** Opening Material provided block **

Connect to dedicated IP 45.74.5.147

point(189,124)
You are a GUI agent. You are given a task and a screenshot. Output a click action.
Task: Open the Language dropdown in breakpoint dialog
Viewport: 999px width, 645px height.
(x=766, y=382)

** Closing Material provided block **

Set down each line from the line containing "You are a GUI" through the final line of the data, exactly and with nothing added.

You are a GUI agent. You are given a task and a screenshot. Output a click action.
Task: Open the Language dropdown in breakpoint dialog
Viewport: 999px width, 645px height.
(x=766, y=382)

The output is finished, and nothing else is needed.